_APPLY WHAT YOU READ_.
a: Answer these questions about the Dockerfile rule text, one per line:
(i) Which hadolint rule is this rule described as more targeted than?
(ii) Which stateful signal is listed with the highest confidence?
(iii) What two ways can the final stage run as root?
b: Rewrite the passage of the Dockerfile rule text starting with "This rule detects" and going on through "with mutable state.", switching "blast radius" to "scope".
c: Summarize the Dockerfile rule text in two sentences.

_PROVIDED TEXT_.

This rule detects Dockerfiles where the final stage runs as root (either explicitly via USER root/USER 0 or implicitly by having no USER instruction) and the stage positively signals mutable or persistent state through VOLUME instructions or data/state directory patterns. Running as root in a container that manages persistent state is a higher-risk combination than running root without state. Root access over writable volumes, mounted sockets, log directories, and database storage increases the blast radius of a compromise: an attacker can corrupt persistent data, tamper with host-mounted files, or escalate via root-owned resources that outlive the container. This rule is more targeted than hadolint/DL3002 (“last USER should not be root”). DL3002 warns whenever USER root appears, regardless of what the container does. This rule only fires when root intersects with mutable state.

Stateful signals detected

  • VOLUME instructions (highest confidence)
  • WORKDIR paths matching data/state directories
  • COPY/ADD destinations to data/state directories
  • RUN mkdir creating data/state directories
Data/state directory patterns: /data, /srv, /var/lib/*, /var/log/*, /var/cache/*, /var/run/*, /var/spool/*.

_DATA SEGMENT_.
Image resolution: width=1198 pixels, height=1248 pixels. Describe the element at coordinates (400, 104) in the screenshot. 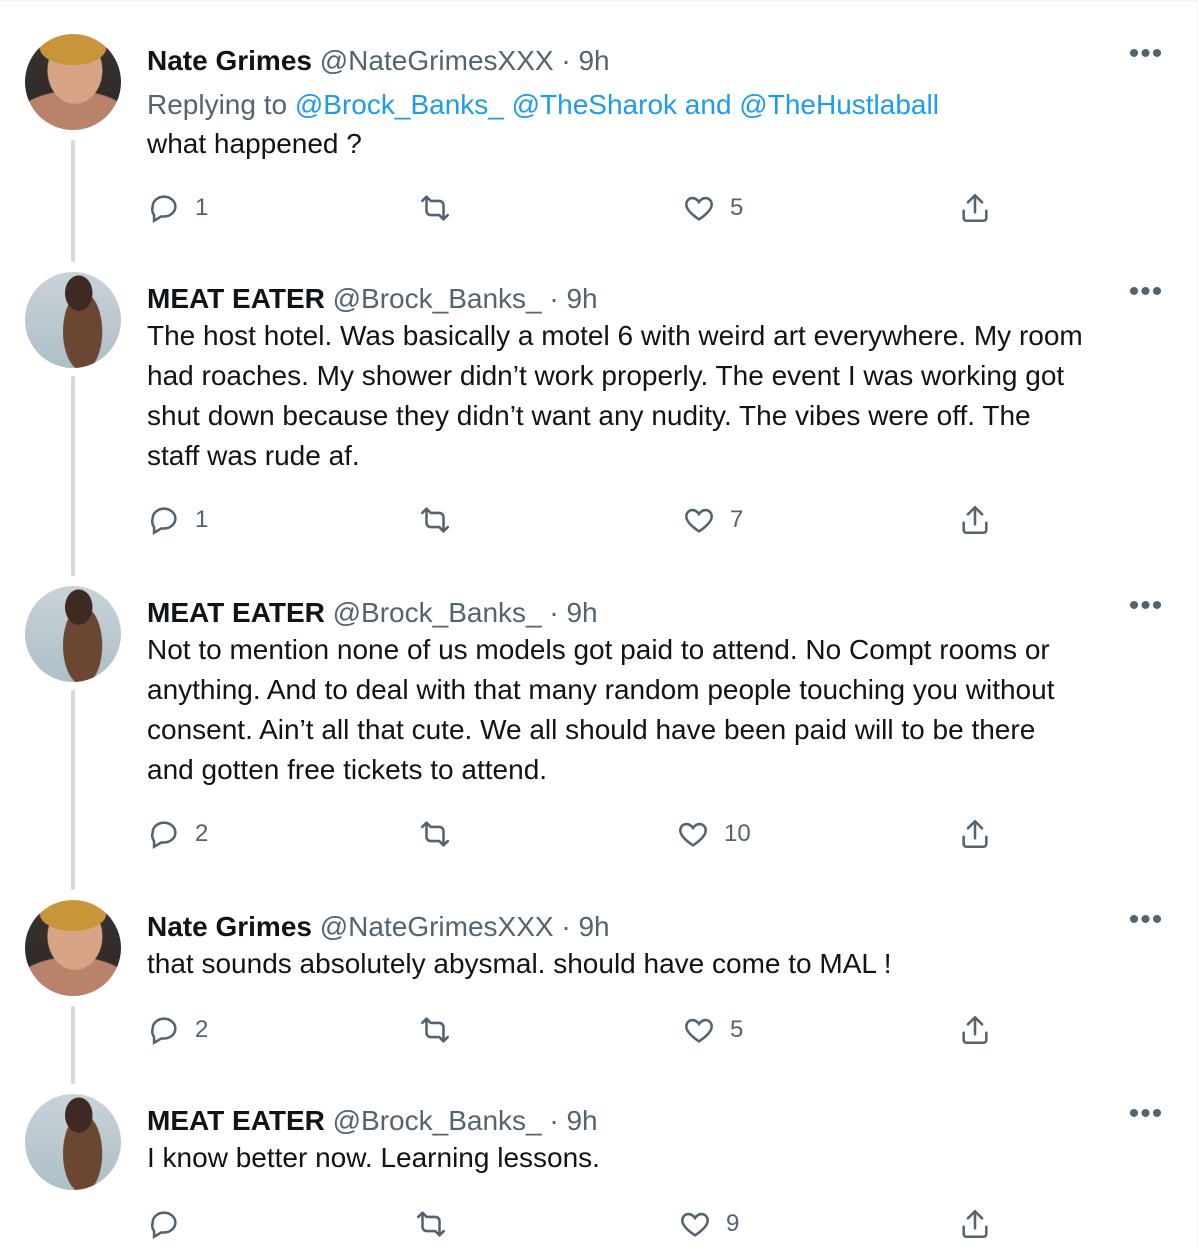

I see `mention-link: @Brock_Banks_` at that location.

_ANSWERS PROVIDED_.
a:
(i) hadolint/DL3002 ("last USER should not be root").
(ii) VOLUME instructions.
(iii) Explicitly via USER root/USER 0, or implicitly by having no USER instruction.

b:
This rule detects Dockerfiles where the final stage runs as root (either explicitly via USER root/USER 0 or implicitly by having no USER instruction) and the stage positively signals mutable or persistent state through VOLUME instructions or data/state directory patterns. Running as root in a container that manages persistent state is a higher-risk combination than running root without state. Root access over writable volumes, mounted sockets, log directories, and database storage increases the scope of a compromise: an attacker can corrupt persistent data, tamper with host-mounted files, or escalate via root-owned resources that outlive the container. This rule is more targeted than hadolint/DL3002 (“last USER should not be root”). DL3002 warns whenever USER root appears, regardless of what the container does. This rule only fires when root intersects with mutable state.

c: The rule flags Dockerfiles whose final stage runs as root and also signals mutable or persistent state, such as VOLUME instructions or data/state directories like /data, /srv, or /var/lib/*, because root over persistent state raises the risk of a compromise. Unlike hadolint/DL3002, which warns whenever USER root appears, this rule fires only when root intersects with mutable state.